Segundo, é muito mais “barato” não investigar. Há o custo de movimentação do repórter, com transporte, por exemplo. Fazer uma nova fotografia pra quê, se é possível copiar imagens de dezenas de sites na internet…
Terceiro, mesmo com a internet, que possibilita atualizações frequentes, as publicações “fecham” suas reportagens cada vez mais rapidamente. Daí que, entre a reportagem mais apurada, que demanda mais tempo e recursos financeiros, e a publicação meramente de declarações, “urge” fica com a segunda via.
Quarto, os jornalistas estão cada vez mais acomodados nas suas redações, conversando entre si e dialogando com as mesmas fontes, e por isso estão cada vez menos abertos para a “surpresa do novo”, para o inusitado. Deve-se publicar, não o fato novo, quase imperceptível, e sim aquilo que “todo mundo” está dizendo. Isto explica o fato de que um jornal parece sucursal do outro e vice-versa. Observe os sites dos jornais na internet. São cópias escarradas um do outro.
Aloysio Biondi, um dos maiores jornalistas de economia do país, tinha o hábito de revisar dados econômicos, conectando-os a uma análise comumente brilhante, e frequentemente contrariava tanto governos quanto os próprios jornais.
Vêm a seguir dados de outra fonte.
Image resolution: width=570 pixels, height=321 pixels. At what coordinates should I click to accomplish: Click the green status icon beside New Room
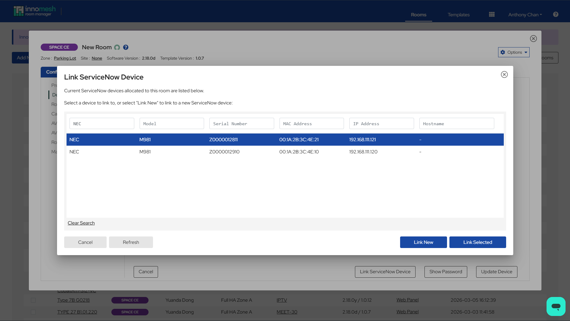tap(117, 47)
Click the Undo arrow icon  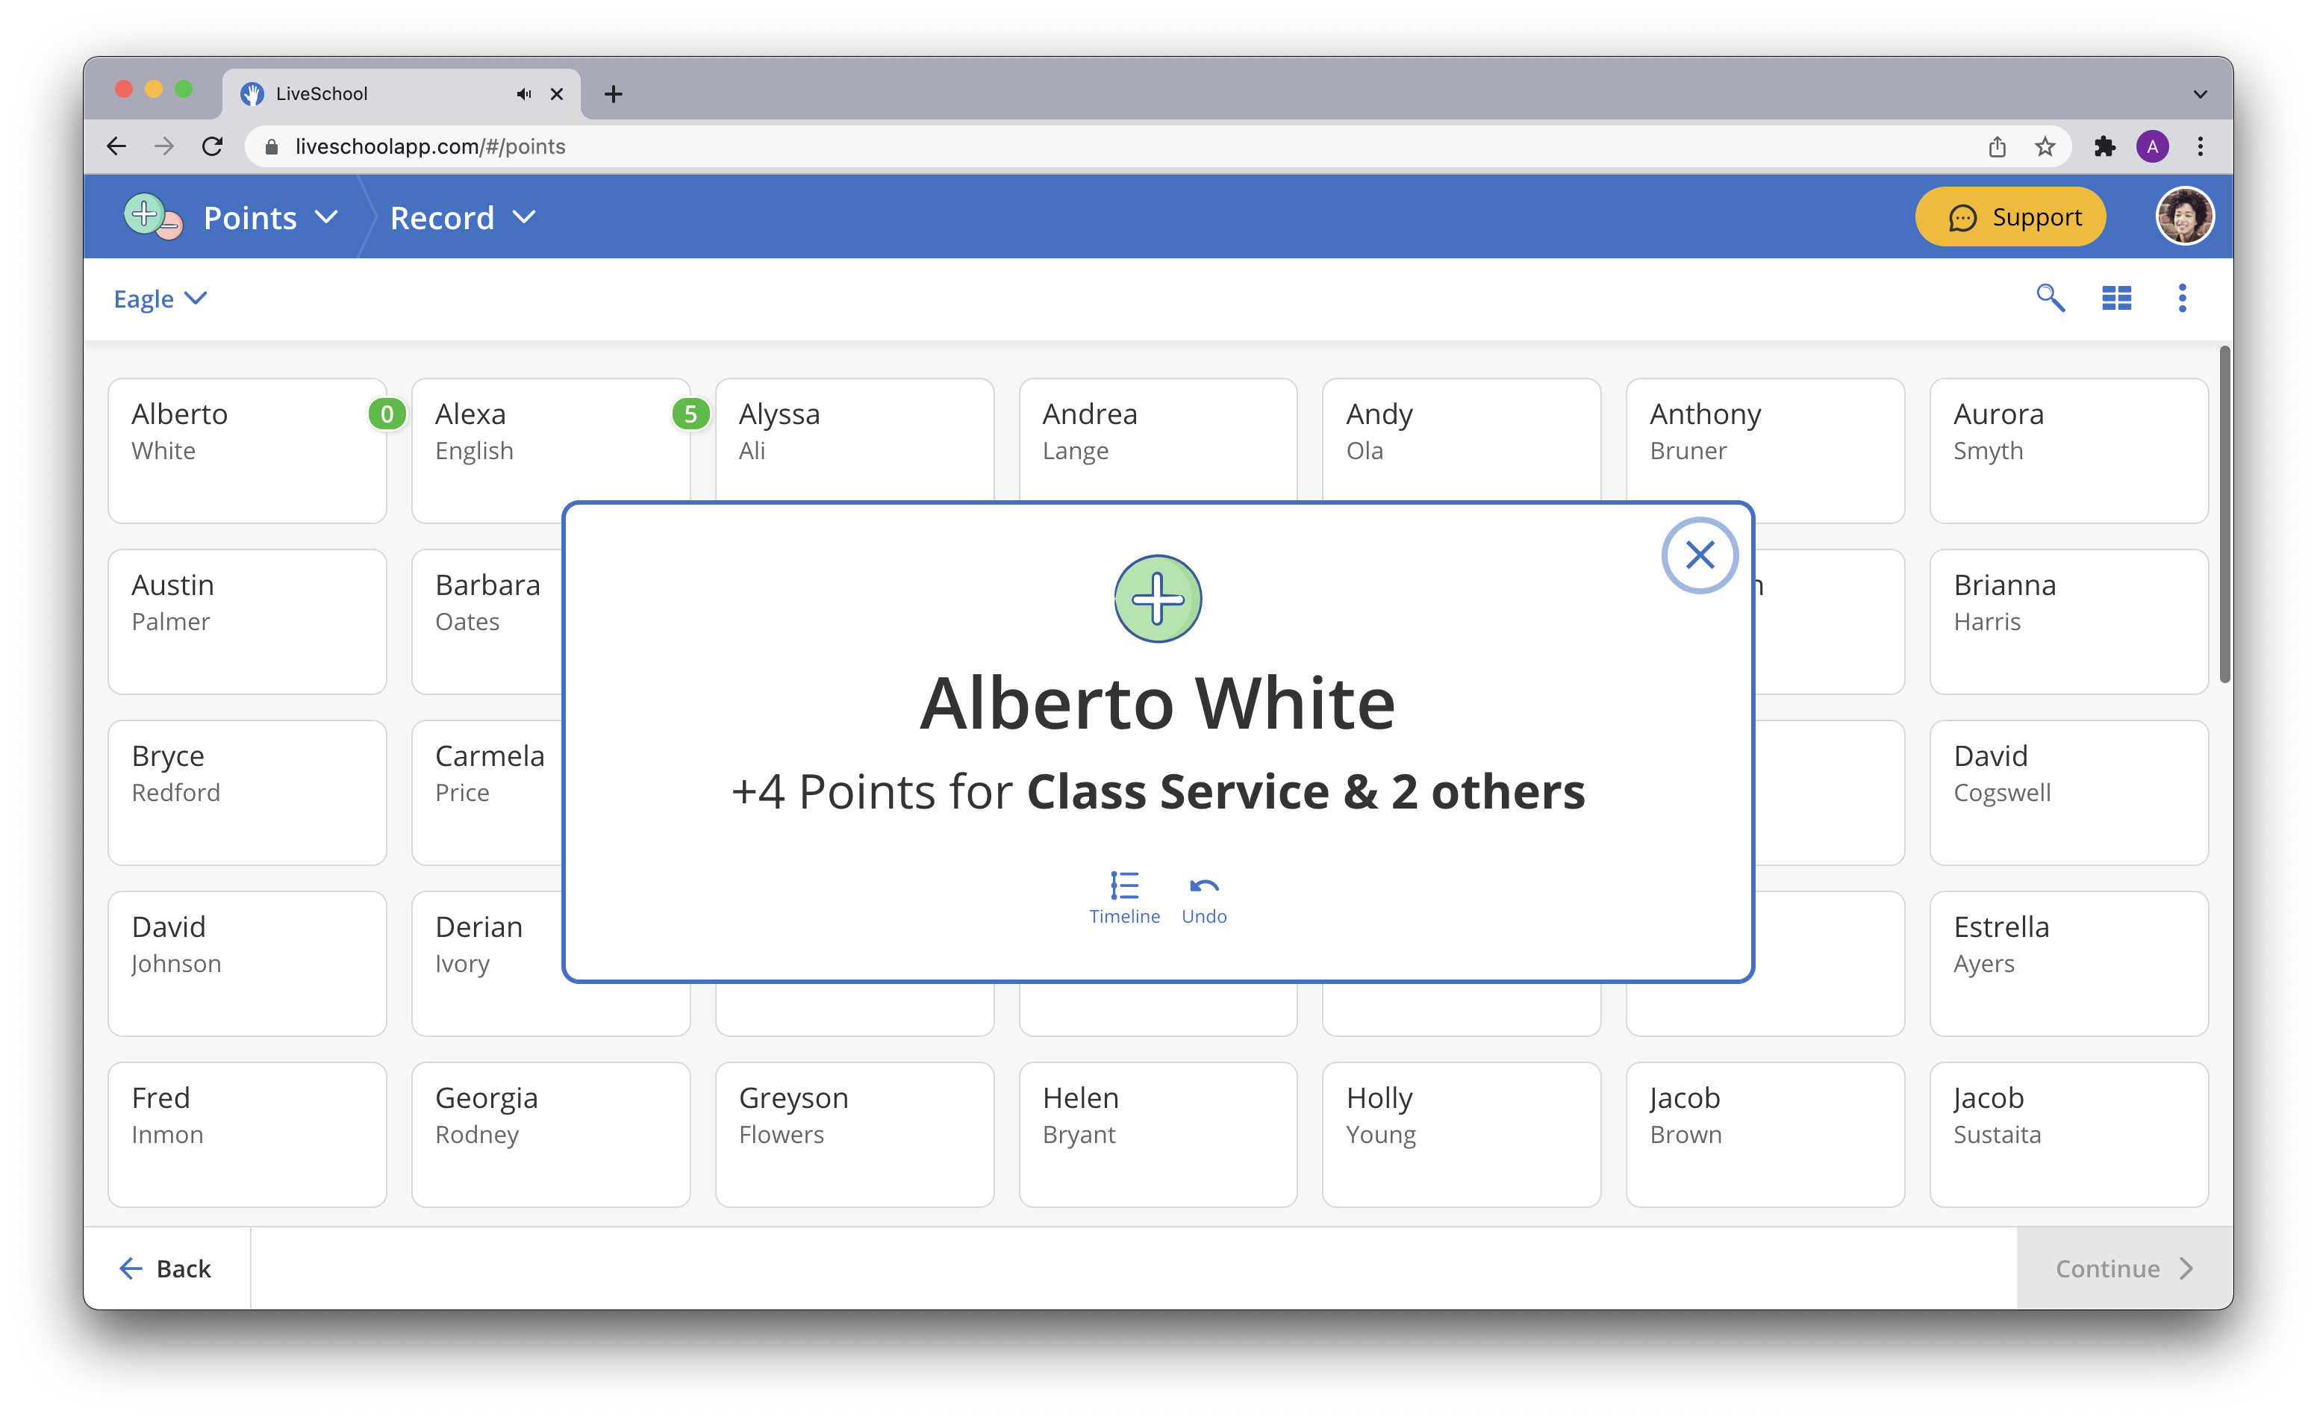coord(1204,887)
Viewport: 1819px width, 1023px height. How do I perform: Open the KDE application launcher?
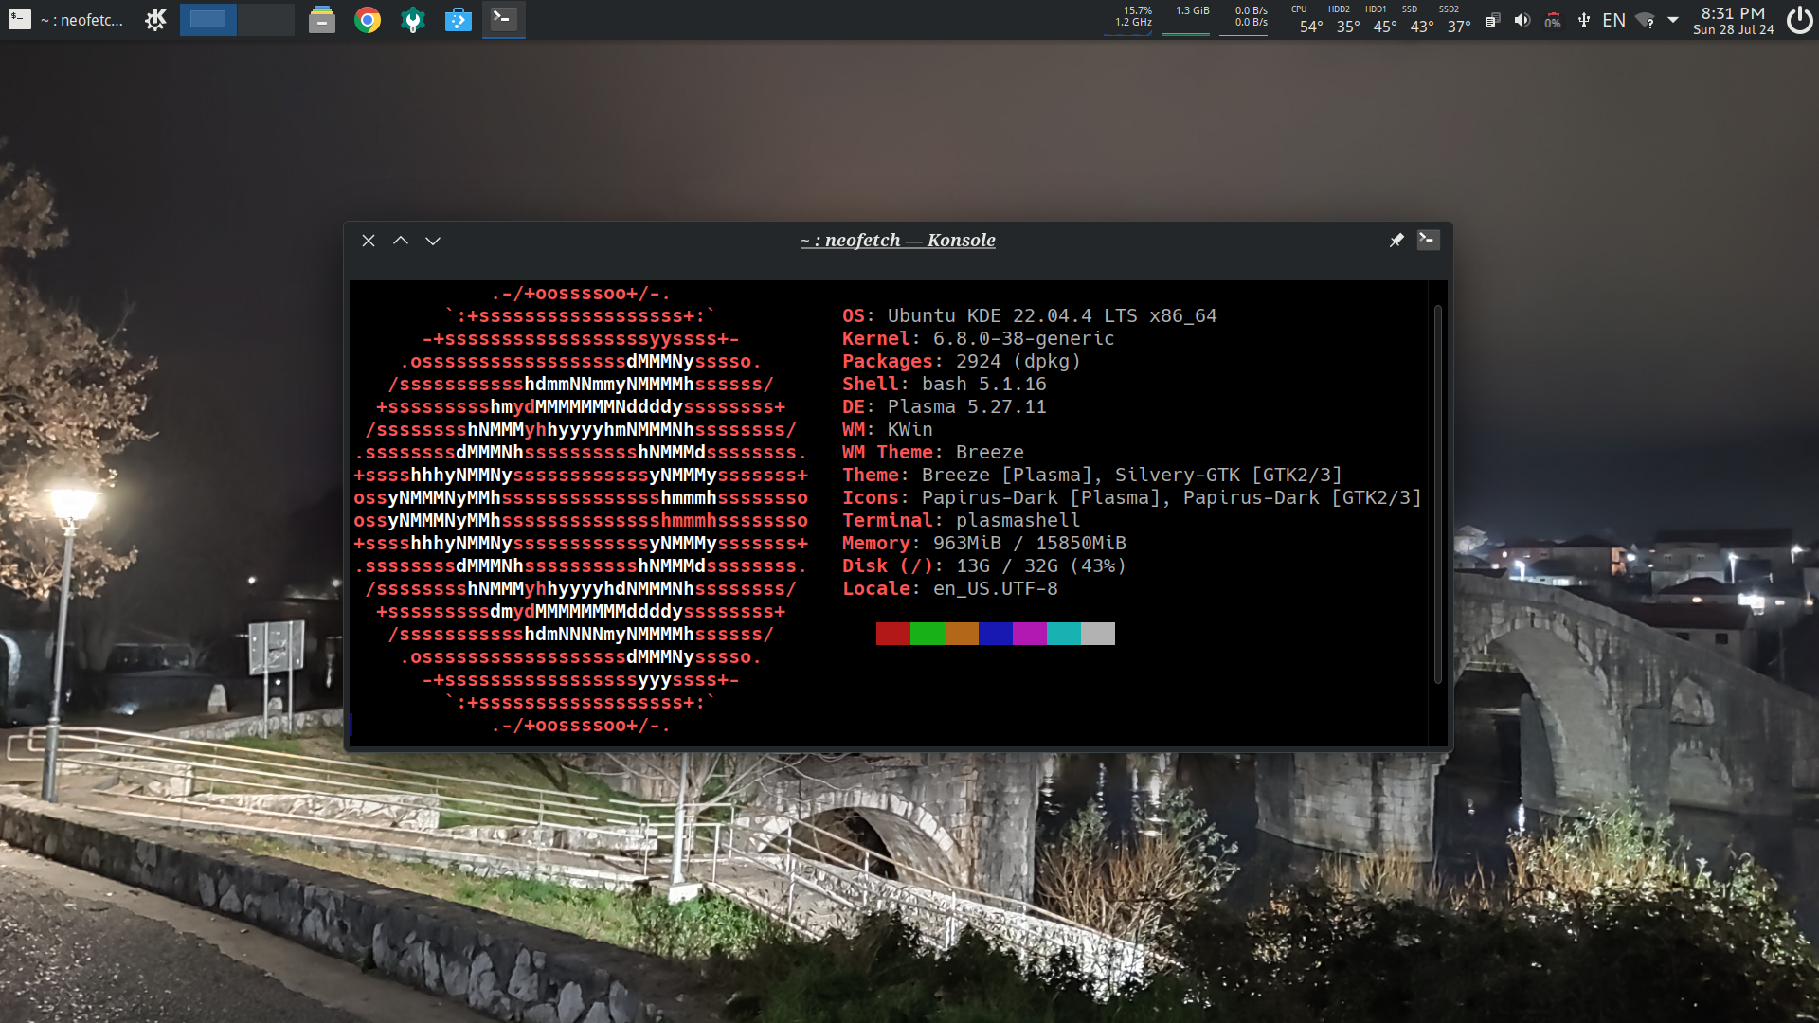[156, 20]
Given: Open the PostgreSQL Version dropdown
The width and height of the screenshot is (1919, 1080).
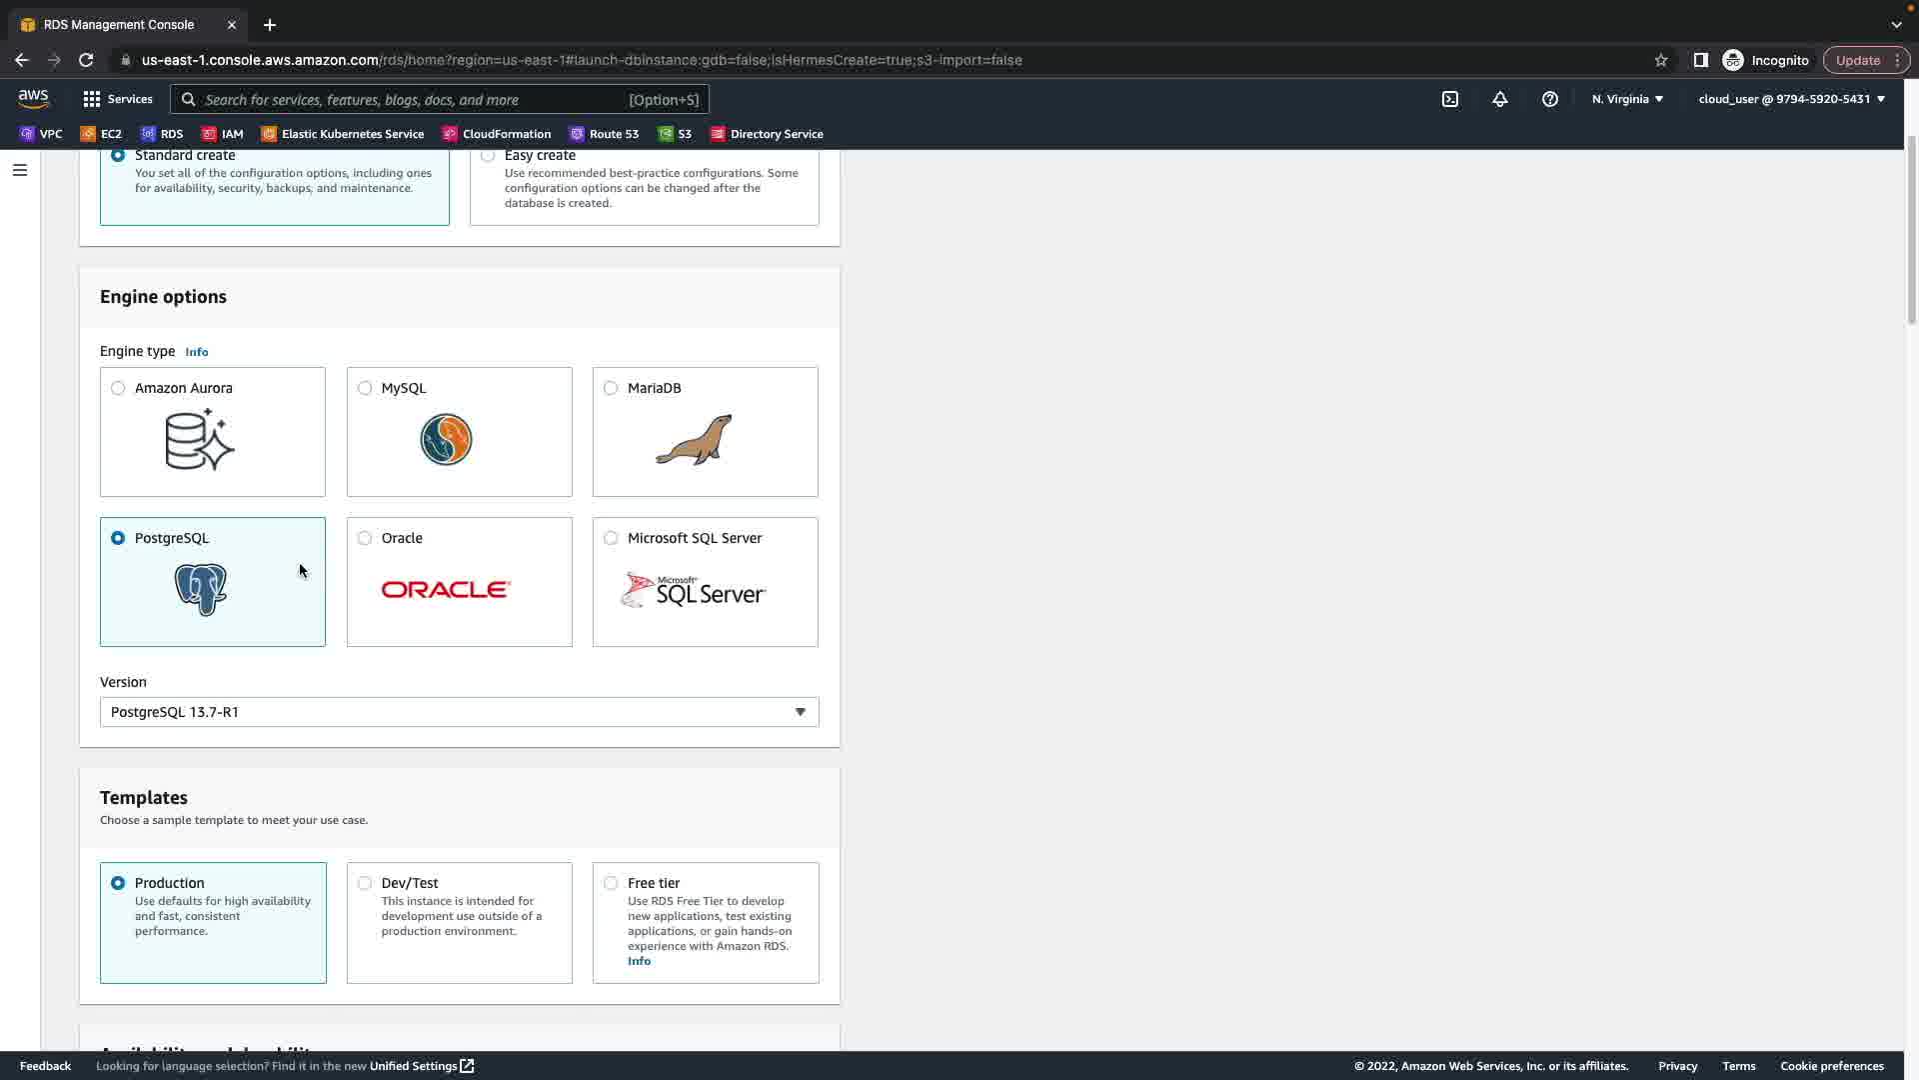Looking at the screenshot, I should [x=459, y=712].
Luís Nassif, durante um bom tempo, fez trabalho semelhante. Porém, desde que se tornou uma espécie de porta-voz de certa esquerda, está se comportando como ideólogo e, por isso, prefere “influenciar” os fatos a examiná-los com a independência de antes. Mas não resta dúvida de que é um dos poucos jornalistas que entendem as filigranas da economia e, quando quer — ou queria —, sabe apresentar nuances, retificar informações e escrever com o máximo de clareza explicando o que parece inacessível para os mortais. Uma pena que não volte a escrever com a perspicácia de antes. É possível que, por ser tão combatido pela direita, que não aceita nada do que escreve — sugerindo que tudo é reflexo de “seu petismo” —, tenha perdido, mais do que a independência de julgamento, a embocadura.